On 10/14/15 1:48 PM, Bobby Holley wrote:
Isolated worlds and wrappers should provide the same observable
semantics
There are various cases where this is not true.
For example, with wrappers getting .onload on a node in the DOM return
an Xray for the content function the page set, while with isolated
worlds it returns null unless your world set .onload on that node (and
in general event targets keep a per-world list for every on* property).
Similarly, setting .onfoo with wrappers will clobber a page-set value
while with isolated worlds it just adds another "foo" event listener to
the same event target, unless your world has already set .onfoo on it.
There are similar issues for any property or method that returns or
takes an ES object, not an IDL object: typed arrays, functions,
promises, "any" values, etc. In isolated worlds each world gets its own
separate thing, while with wrappers the privileged code gets an Xray to
the same object the content sees.
I do wonder what that means for, say, CustomEvent listeners in Chrome
extensions. What do they see for the .detail of the event, if anything?
But Bill is right. If we're trying to expose isolated world semantics
to addons, we need to think some about how to actually do it. :(
Especially if we want to avoid the tons of manual work by API
implementors and lots of fragility and complication that it involves in
Chrome.
The only issue I've heard of people having is the TypedArray thing
This is bug 1198934, just to make sure we're on the same page?
don't think there's actually any wild behavioral divergence there. I'm
pretty sure we can fix most of the TypedArray issues that people are
seeing with bug 946906 - somebody just needs to do it.
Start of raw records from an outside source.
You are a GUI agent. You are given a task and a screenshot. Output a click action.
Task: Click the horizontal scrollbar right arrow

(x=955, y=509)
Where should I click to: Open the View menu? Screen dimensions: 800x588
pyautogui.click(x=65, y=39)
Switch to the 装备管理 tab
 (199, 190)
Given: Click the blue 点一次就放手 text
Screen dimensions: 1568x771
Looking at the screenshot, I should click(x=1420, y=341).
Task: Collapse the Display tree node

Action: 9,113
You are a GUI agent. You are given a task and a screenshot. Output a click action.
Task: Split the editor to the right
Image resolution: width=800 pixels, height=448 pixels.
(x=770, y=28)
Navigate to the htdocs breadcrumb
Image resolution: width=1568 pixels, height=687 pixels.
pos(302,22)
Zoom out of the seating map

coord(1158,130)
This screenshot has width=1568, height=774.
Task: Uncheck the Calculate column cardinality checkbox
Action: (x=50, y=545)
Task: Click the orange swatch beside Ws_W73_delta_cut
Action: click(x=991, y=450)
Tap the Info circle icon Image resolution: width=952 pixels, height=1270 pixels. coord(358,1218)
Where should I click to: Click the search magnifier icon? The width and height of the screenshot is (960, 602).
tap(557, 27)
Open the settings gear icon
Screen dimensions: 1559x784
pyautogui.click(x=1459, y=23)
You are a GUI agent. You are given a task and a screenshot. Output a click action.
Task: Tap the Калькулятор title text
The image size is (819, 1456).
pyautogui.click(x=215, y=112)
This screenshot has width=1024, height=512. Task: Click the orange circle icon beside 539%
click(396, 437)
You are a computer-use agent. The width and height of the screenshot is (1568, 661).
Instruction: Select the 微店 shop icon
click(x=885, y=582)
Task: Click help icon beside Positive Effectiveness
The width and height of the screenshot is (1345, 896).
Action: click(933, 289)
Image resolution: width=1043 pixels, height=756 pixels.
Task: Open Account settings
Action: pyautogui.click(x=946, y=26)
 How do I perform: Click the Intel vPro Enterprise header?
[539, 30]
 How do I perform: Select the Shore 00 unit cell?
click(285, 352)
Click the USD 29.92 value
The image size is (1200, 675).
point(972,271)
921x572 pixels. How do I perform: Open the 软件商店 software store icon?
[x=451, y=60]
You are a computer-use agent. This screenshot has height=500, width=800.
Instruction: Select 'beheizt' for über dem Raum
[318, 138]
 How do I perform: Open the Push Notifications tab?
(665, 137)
This will work for cases when the TypedArray is [Cached] in the binding
layer and created each time in the C++ object, but not for cases where
it's stored in the actual C++ object, right? So if an extension gets
its hands on a content-side XHR object with responseType = "arraybuffer"
and does .response it will get an Xray, not a separate typed array,
whereas I assume in Chrome it would get the latter.